* _WORK REQUIRED_: Lines that include "computer" make up the answer; copy all of them from the data below.

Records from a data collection
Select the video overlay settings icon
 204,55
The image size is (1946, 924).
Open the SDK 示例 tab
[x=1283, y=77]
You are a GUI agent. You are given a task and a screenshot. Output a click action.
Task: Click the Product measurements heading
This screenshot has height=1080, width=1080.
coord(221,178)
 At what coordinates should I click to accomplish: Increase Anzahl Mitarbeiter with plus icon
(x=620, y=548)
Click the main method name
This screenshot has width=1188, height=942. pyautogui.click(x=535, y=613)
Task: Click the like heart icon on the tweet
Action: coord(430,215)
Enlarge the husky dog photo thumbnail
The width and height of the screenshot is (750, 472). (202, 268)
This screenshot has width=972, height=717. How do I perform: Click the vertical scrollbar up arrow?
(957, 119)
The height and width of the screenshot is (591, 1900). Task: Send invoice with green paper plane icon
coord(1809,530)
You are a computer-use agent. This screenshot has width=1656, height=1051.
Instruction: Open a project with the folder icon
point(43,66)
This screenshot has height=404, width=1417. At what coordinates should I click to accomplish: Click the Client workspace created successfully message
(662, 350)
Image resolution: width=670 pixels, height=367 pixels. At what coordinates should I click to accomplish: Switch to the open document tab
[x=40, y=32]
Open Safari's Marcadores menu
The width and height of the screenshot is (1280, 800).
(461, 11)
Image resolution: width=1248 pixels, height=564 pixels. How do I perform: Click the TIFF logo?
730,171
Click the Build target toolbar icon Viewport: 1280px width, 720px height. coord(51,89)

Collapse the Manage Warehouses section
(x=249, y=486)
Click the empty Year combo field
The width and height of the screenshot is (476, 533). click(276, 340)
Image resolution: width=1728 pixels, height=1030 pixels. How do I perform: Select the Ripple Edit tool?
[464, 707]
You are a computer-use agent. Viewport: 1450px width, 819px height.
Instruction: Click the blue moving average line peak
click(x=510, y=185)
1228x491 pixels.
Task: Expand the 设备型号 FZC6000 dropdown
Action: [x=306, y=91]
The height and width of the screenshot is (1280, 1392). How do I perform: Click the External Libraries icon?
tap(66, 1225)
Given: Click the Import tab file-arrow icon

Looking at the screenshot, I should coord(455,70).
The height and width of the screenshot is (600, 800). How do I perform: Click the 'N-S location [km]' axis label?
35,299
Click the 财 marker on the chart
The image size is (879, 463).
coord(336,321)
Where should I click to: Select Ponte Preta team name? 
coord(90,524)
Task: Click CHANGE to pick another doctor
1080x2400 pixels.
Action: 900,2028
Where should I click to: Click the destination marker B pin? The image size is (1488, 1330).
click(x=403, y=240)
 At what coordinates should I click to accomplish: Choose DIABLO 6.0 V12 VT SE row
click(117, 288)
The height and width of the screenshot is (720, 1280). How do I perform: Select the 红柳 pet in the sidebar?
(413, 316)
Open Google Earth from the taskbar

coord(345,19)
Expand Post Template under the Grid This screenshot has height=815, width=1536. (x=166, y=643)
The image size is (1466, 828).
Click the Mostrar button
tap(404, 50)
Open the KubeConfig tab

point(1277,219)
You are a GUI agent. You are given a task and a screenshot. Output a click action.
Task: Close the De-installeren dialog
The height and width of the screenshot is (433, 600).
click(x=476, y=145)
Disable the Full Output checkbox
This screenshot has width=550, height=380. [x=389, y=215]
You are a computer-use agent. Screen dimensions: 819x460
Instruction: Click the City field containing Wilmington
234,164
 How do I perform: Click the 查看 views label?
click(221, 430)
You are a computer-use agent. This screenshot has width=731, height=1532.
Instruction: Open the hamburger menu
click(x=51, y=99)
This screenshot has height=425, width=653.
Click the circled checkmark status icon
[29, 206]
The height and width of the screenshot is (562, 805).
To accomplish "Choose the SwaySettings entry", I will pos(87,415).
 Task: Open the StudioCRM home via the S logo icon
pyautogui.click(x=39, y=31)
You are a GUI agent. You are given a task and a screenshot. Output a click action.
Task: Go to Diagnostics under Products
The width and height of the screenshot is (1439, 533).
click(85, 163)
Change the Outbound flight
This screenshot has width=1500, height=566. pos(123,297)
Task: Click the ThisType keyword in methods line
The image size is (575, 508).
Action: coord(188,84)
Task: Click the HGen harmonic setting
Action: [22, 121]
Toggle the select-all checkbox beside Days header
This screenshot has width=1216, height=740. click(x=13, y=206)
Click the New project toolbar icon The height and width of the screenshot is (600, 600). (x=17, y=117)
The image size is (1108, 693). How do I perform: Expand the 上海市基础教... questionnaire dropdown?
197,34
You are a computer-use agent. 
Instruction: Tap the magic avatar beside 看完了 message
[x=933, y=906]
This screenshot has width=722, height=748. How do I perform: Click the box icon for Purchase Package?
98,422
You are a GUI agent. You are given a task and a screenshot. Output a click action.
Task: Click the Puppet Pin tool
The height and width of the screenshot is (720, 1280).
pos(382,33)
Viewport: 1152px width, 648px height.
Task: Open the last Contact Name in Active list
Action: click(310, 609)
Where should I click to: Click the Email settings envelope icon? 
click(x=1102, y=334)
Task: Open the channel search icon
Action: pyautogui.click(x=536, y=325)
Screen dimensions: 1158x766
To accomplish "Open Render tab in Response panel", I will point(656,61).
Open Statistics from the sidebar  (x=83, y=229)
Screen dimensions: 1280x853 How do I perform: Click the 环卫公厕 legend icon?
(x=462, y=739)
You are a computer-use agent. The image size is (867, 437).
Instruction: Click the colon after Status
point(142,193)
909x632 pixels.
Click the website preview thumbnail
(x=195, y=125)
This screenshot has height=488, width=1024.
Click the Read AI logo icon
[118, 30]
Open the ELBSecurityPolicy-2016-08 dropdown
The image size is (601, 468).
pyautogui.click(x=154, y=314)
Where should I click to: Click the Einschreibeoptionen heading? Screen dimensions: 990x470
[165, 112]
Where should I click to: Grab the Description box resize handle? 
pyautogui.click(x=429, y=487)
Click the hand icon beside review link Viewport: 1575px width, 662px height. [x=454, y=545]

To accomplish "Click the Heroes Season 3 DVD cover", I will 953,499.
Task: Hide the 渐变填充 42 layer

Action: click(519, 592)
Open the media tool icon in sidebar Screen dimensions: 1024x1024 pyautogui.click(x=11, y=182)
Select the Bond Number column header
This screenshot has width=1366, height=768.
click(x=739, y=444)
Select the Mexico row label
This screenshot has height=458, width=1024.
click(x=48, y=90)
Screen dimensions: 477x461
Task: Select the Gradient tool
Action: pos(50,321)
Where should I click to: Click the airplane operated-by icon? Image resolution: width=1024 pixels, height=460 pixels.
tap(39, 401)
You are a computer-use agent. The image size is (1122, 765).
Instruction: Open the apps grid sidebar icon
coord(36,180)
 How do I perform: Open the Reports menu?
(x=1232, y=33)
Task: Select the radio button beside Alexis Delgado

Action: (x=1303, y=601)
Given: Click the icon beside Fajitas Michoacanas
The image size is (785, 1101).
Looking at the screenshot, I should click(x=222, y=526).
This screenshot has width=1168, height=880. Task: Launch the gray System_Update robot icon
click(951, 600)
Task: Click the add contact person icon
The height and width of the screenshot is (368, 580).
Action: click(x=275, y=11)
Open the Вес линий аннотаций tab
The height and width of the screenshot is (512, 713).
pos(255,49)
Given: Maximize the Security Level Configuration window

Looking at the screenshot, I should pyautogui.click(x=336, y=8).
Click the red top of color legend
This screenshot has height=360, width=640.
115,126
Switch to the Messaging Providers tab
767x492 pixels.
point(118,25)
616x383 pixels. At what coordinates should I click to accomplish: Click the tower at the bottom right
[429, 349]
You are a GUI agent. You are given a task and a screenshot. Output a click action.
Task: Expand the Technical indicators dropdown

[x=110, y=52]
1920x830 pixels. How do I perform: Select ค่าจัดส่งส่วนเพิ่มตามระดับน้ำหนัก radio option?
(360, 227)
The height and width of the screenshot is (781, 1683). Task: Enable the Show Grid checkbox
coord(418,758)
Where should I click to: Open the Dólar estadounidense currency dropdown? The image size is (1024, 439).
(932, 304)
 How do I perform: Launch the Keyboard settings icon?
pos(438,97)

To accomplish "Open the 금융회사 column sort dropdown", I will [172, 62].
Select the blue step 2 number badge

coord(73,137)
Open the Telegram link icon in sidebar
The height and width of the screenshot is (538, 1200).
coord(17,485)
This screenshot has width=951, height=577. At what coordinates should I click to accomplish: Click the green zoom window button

* _ANSWER_:
You are a computer-use agent. This screenshot has width=1656, height=1051.
You are a computer-use agent. Viewport: 1450px width, 819px height.
You are a computer-use agent. Screen dimensions: 819x460
You are a computer-use agent. This screenshot has width=731, height=1532.
You are a computer-use agent. 
You are a computer-use agent. The image size is (867, 437).
You are a computer-use agent. The image size is (1122, 765).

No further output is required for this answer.